Y más cosas que la chica no sabía, como la condena a dos años por acoso sexual cuando aún estaba en el instituto.
—Sube —dijo ella—. La puerta está abierta.
La joven señaló al seguro, que estaba levantado. A Ray no le cabía el pene entre los calzoncillos y sufrió verdaderos dilemas morales. Ya sabéis, el querer y el deber. Todas esas cosas.
—Es que... —dijo—. No estaría bien. Si me pillan me echan...
—¿Si te pillan? Vamos, ¿qué probabilidades hay de que eso suceda?
Ninguna. Realmente ninguna. Eso pensó Ray. Y también se imaginó entrando en ese coche y empotrándola contra el asiento, envistiéndola hasta hacerle un poco de daño y tirándole de los pelos hasta llenarla con su esencia.
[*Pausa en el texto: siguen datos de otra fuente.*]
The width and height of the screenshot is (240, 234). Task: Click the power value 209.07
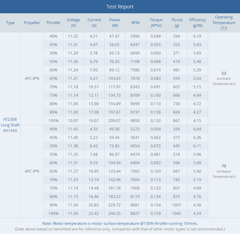[x=114, y=120]
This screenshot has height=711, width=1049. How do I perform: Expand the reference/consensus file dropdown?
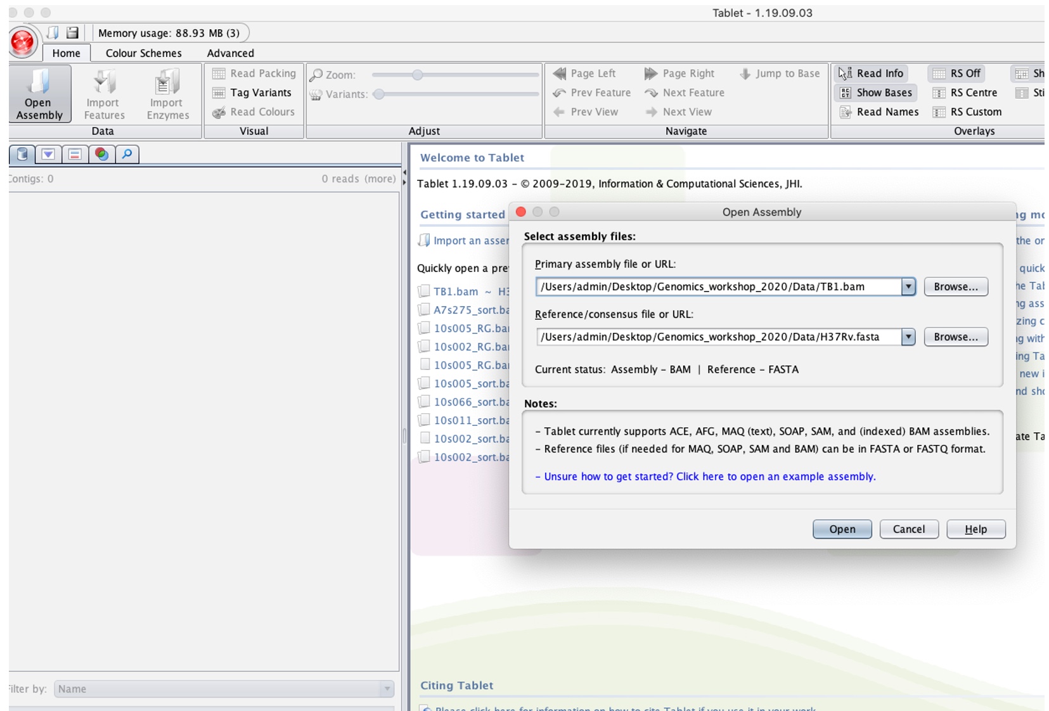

—No —dijo él—. Creo que no debo.
—¿Y vas a desaprovecharme?
La chica abrió ligeramente las piernas. Ray vio que tenía sólo unos centímetros cuadrados de pelo ahí abajo, y juraría que le llegó a sus narices un poco de aquel olor interno.
—Creo que te estás equivocando —dijo Ray—. No deberías ir así...
—¿Equivocada yo? ¿Quién se equivoca?
Se abrió un poco más de piernas y se acercó a la ventanilla. Sacó la lengua y se la pasó entre los dientes. Ray dijo joder y cerró los ojos. Entonces la puerta del coche se abrió y una mano tiró de su porra hacia el interior. El guardia no sabía si hacer fuerza e impedir su propio desplazamiento o dejarse llevar, pero antes de resolver su duda su cabeza estaba ya dentro y su pie izquierdo tocaba la alfombrilla bajo los pedales.